[path-PEP] Path inherits from basestring again
phil hunt
zen19725 at zen.co.uk
Sat Jul 30 09:19:13 EDT 2005
On Fri, 29 Jul 2005 14:48:55 +1200, Tony Meyer <t-meyer at ihug.co.nz> wrote:
>
>Would you really choose this:
>
> p = Path() / "build" / "a" / "very" / "very" / "long" / "path"
>
>Over this:
>
> p = Path(os.path.join("build", "a", "very", "very", "long", "path"))
Or have the constructor accept multiple arguments.

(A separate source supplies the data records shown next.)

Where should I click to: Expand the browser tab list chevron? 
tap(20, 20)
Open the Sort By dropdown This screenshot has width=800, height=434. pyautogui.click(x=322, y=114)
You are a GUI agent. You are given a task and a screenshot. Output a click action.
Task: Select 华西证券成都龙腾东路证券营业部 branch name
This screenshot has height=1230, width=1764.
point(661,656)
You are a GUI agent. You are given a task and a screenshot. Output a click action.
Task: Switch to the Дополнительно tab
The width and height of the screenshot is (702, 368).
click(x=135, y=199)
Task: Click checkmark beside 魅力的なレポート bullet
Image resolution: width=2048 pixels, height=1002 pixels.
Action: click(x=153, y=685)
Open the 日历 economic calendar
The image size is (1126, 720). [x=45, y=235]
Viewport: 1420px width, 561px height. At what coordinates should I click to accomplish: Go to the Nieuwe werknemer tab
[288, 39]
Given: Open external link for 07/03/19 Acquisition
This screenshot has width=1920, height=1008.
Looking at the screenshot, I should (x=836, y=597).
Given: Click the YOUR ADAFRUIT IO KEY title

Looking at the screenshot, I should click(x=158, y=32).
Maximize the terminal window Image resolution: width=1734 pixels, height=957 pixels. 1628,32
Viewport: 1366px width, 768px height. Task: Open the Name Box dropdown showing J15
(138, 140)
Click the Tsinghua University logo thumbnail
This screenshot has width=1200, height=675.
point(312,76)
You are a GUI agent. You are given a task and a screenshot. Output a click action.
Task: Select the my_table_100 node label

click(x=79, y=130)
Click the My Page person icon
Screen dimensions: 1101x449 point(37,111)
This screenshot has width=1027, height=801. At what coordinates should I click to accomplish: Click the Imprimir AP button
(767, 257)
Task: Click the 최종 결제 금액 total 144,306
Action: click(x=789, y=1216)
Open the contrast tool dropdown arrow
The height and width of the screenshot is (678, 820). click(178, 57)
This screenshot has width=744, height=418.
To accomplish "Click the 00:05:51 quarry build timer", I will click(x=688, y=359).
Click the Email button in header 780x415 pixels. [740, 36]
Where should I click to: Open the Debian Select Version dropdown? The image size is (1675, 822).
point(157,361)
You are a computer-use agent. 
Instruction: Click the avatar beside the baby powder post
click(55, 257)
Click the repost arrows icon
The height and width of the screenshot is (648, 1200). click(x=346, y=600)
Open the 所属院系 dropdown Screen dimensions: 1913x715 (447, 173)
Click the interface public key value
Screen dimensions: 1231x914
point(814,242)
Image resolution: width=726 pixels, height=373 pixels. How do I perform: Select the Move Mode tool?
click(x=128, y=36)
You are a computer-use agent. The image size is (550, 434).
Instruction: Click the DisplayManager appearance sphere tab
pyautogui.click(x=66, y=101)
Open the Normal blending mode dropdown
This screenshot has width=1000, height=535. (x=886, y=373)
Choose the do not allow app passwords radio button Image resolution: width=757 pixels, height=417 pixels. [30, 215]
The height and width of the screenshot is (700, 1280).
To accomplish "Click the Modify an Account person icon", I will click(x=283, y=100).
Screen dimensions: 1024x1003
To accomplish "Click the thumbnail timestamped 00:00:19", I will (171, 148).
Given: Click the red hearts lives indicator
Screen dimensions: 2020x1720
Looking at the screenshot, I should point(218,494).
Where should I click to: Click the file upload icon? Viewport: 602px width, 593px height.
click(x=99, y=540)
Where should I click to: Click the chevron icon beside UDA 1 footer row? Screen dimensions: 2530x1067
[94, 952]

>? A saving of six characters, and the second one is a lot clearer. If
>there was a os.path.joinPath (or whatever name) function that returned a
>Path object rather than a string, then you'd get:
>
> p = joinPath("build", "a", "very", "very", "long", "path")
Indeed.
I have a little function I've written called normalizePath(). It
expands users ("~" and "~someuser"), does os.path.join(), then gets
the absolute path (os.path.abspath()) of the result. The code is
trivial:
def normalizePath(p, *pathParts):
""" Normalize a file path, by expanding the user name and getting
the absolute path..
@param p [string] = a path to a file or directory
@param pathParts [list of string] = optional path parts
@return [string] = the same path, normalized
"""
p1 = os.path.abspath(os.path.expanduser(p))
if len(pathParts)>0:
allPathParts = [ p1 ]
allPathParts.extend(pathParts)
p1 = os.path.join(*allPathParts)
p2 = os.path.abspath(p1)
return p2
normalisePath=normalizePath # alternate spelling
join=normalizePath # it works like os.path.join, but better
To be honest I don't see the point of having a Path class. That's
the way Java does it, and I find path handling in Java to be a lot
more of a hassle than in Python. (Actually, most things are more of
a hassle in Java, but that's another story).